1.2.2 The first kind of knowledge

For Spinoza the first kind of knowledge names our general condition of being in – or, we might say, being thrown into – the world. We are constituted by ‘shocks’, the more or less random affects that are determined by the more or less random encounters of our life. ‘Affect’ names here the passage from one state of being to another, the risings and fallings in intensity (or becomings as Deleuze and Guattari will come to call them). This is to posit a toxicology of the world insofar as, from our point of view as individuated beings, it is made up of poisons and food. Indeed, our bodies and minds are, in one sense, a history of these chemical encounters in that they are constituted by these encounters. The first kind of knowledge is also perception (understood as a general ‘sensing’), since the latter involves the registering of these various encounters and collisions between the different elements of our world.

The reason for this basic mutability follows from Spinoza’s particular theory of bodies. We are composed of an infinity of parts – of smaller and smaller particles (that ultimately have no interiority) – in relations of movement and rest. This is the realm of extension, and insofar as we have extensive parts we are bound to the logic of this world – a logic, we might say, of dissolution. We are, in this sense, necessarily finite. My particular individuality is simply that a part of this infinity of parts belongs to ‘me’ under a certain relation, but only for a certain duration (as we will see, these relations express a certain degree of power; in this case the particular degree of power that I am an expression of). My individual relation subsumes other relations within my body, relations that constitute my individual organs and so forth [3].

We might say then that we are fractal beings in this sense, composed of a multiplicity of particles in constantly differing relations of movement and rest that in themselves mean we have different capacities to affect and be affected. Deleuze, in his reading of Spinoza, is especially attuned to this alternative cartography of beings – or becomings – in and of the world:

You will not define a body (or a mind) by its form, nor by its organs or functions, and neither will you define it as substance or a subject. Every reader of Spinoza knows that for him bodies and minds are not substances or subjects, but modes. It is not enough, however, merely to think this theoretically. For, concretely, a mode is a complex relation of speed and slowness, in the body, but also in thought, and it is a capacity for affecting or being affected, pertaining to the body or thought. (Deleuze 1988a, pp. 123–4) [4].

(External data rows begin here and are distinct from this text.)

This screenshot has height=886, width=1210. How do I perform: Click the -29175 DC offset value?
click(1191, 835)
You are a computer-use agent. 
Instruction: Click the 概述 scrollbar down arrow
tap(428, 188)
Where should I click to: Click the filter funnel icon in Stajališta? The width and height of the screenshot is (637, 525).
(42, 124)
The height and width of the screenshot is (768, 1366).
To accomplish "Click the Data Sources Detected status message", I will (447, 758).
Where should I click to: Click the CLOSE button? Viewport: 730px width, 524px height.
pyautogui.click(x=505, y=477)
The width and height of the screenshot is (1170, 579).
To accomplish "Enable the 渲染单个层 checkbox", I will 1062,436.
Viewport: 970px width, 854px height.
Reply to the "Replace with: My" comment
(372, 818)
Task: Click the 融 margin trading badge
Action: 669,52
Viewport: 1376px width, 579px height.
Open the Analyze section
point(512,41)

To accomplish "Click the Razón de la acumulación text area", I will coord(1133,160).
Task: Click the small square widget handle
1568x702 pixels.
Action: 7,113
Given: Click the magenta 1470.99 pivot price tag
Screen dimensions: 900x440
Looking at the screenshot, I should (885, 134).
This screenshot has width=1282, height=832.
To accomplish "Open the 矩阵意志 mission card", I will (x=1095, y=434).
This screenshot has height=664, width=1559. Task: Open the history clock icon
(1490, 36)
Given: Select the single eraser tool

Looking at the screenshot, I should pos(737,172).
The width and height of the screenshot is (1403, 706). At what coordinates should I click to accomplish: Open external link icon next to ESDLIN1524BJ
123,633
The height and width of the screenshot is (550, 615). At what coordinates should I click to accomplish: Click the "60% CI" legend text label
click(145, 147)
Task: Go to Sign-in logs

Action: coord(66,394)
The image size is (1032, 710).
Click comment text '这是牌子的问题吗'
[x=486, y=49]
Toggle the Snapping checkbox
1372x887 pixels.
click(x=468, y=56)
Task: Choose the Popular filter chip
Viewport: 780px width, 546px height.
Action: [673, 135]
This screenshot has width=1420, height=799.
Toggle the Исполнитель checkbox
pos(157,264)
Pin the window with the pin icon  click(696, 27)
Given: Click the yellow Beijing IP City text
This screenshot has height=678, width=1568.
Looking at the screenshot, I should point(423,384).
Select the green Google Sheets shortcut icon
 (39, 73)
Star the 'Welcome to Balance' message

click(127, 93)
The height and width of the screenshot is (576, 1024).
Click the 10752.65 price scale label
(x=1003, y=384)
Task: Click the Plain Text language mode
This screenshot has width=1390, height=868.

In Deleuze’s Spinoza: Practical Philosophy a mode, as defined above, is understood as moving on, or across, the plane of immanence on which ‘[t]here is no longer a form, but only relations of velocity between infinitesimal particles of unformed matter’, and where ‘[t]here is no longer a subject, but only individuating affective states of an anonymous force’ (Deleuze 1988a, p. 128). This immanent plane ‘is concerned only with motions and rests, with dynamic affective changes’ (Deleuze 1988a, p. 128). This is then to posit an affective ethology in place of notions of fixed forms or functions [5]. It is also a call to experiment insofar as any given body cannot know in advance which bodies might, or might not, combine successfully with it. I will return to this ‘combinatory knowledge’ in a moment.

In the first kind of knowledge then we are subject to the world and, we might say, victim to it. This is the zone of battle, a constant struggle over the capture and appropriation of parts by different competing relations. We might describe this as the animal realm; certainly Deleuze and Guattari’s becoming-animal develops from this notion of affective capture or contagion. In passing it is worth noting that Deleuze and Guattari’s Spinoza, particularly as utilized in A Thousand Plateaus, is a kind of animal or creaturely philosopher [6]. This might be contrasted with a thinker like Badiou who also turns to Spinoza, albeit for a specifically non-creaturely philosophy (one could describe this as a turn towards a vertical becoming-subject as opposed to a horizontal becoming-animal) [….]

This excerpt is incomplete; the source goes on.